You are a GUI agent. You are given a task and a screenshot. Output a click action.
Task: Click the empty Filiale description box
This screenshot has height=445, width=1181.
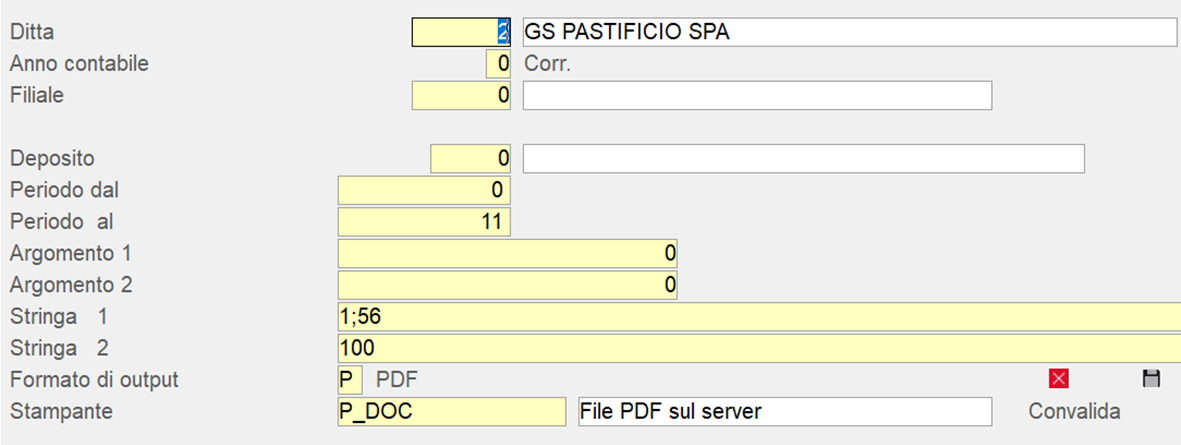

---

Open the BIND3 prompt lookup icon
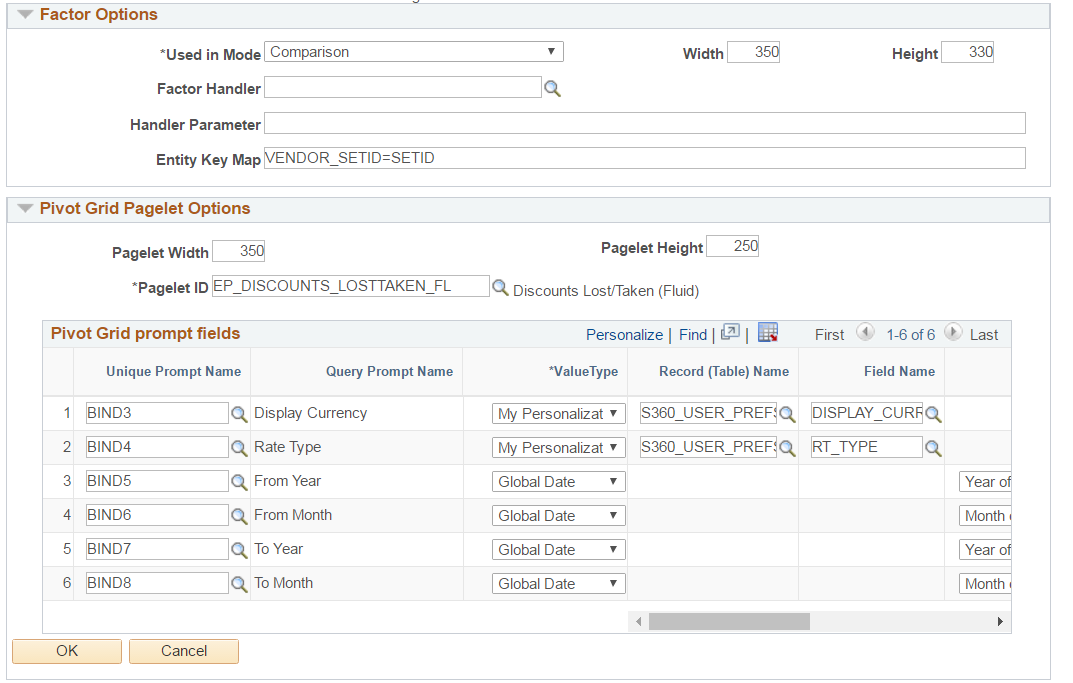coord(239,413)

...

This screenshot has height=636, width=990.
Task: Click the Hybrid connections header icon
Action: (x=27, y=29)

▸ What you have to do:
Your answer should consist of the lines from the line with "You are a GUI" to the line with "This screenshot has height=445, width=1181." above, repeated exactly, both ends included.

▸ The answer:
You are a GUI agent. You are given a task and a screenshot. Output a click action.
Task: Click the empty Filiale description box
This screenshot has height=445, width=1181.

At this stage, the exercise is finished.